L’unico vero integratore che tutti dovrebbero assumere: quanta assumerne al giorno e come prenderla

La vitamina D è spesso considerata fondamentale, soprattutto per chi vive in luoghi con poca esposizione solare. Questa vitamina svolge un ruolo importante nella salute delle ossa, del sistema immunitario e nel mantenimento del benessere generale.

Quanta vitamina D assumere al giorno

Le dosi raccomandate di vitamina D variano in base all’età, allo stile di vita e alle condizioni di salute individuali. Di seguito, una guida generale:

  • Neonati (0-12 mesi) : 400 UI (Unità Internazionali) al giorno
  • Bambini e adolescenti (1-18 anni) : 600-800 UI al giorno
  • Adulti (18-70 anni) : 600-800 UI al giorno
  • Anziani (70+ anni) : 800-1000 UI al giorno
  • Donne in gravidanza e allattamento : 600-800 UI al giorno

Questi valori sono considerati minimi per mantenere livelli adeguati di vitamina D nel sangue, ma per molte persone può essere necessario un apporto maggiore, soprattutto se presentano una carenza di vitamina D accertata tramite analisi del sangue.

Dosaggio personalizzato: il ruolo del test ematico

Per una valutazione precisa, molti esperti consigliano di misurare i livelli di vitamina D nel sangue (calcifediolo o 25(OH)D).
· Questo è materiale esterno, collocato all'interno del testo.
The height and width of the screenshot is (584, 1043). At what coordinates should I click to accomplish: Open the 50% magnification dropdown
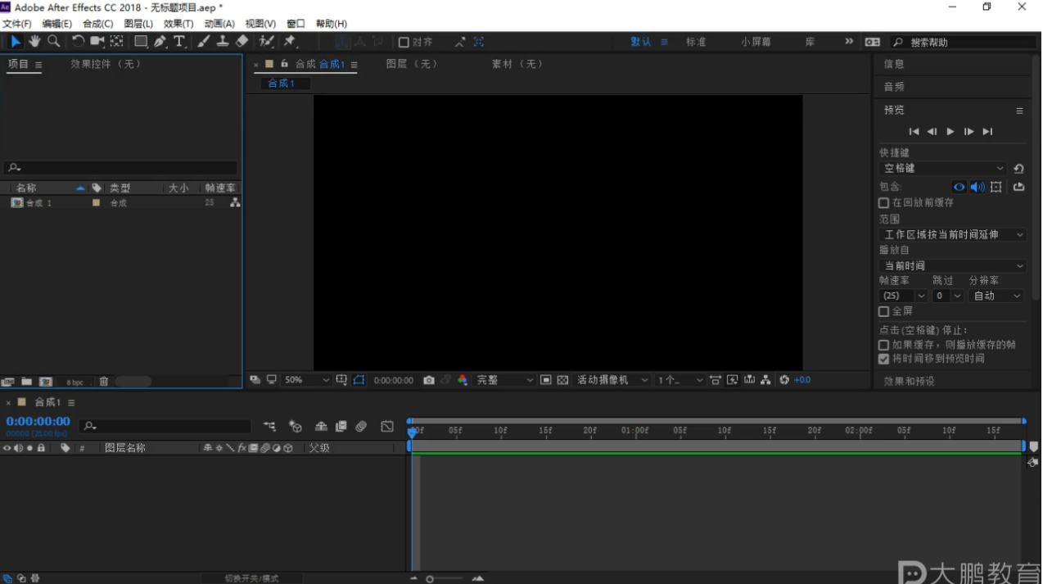(x=306, y=380)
Un livello ematico considerato ottimale si aggira tra i 30 ei 50 ng/mL . Se i tuoi livelli sono al di sotto di questo intervallo, il medico potrebbe suggerire un dosaggio più alto per ristabilire i valori adeguati, a volte fino a 2.000-4.000 UI al giorno o più, per un breve periodo.
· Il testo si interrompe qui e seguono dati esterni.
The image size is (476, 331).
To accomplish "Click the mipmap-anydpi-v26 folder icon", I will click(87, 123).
Come assumere la vitamina D

  1. Forme di vitamina D : Esistono due principali forme di vitamina D negli integratori: D2 (ergocalciferolo) e D3 (colecalciferolo) . La vitamina D3 è la più raccomandata, in quanto più efficace nell’aumentare i livelli nel sangue.
  2. Orario di assunzione : La vitamina D è liposolubile, quindi è meglio assumerla insieme a un pasto che contenga grassi (ad esempio, a pranzo o cena) per migliorarne l’assorbimento.
  3. Esposizione solare : La vitamina D si forma naturalmente nella pelle con l’esposizione al sole. Tuttavia, nei mesi invernali, in molte aree geografiche l’esposizione solare non è sufficiente, quindi l’integrazione può essere essenziale.
  4. Considerazioni aggiuntive : Alcuni fattori, come età avanzata, obesità, pelle scura, e il non uscire spesso all’aperto, possono ridurre la sintesi naturale della vitamina D, rendendo l’integrazione ancora più importante.

Importante: evitare il sovradosaggio

Anche se la vitamina D è essenziale, il sovradosaggio può portare a effetti negativi (come ipercalcemia), quindi è sempre consigliabile monitorare i livelli nel sangue e seguire le indicazioni di un medico per un dosaggio corretto e sicuro.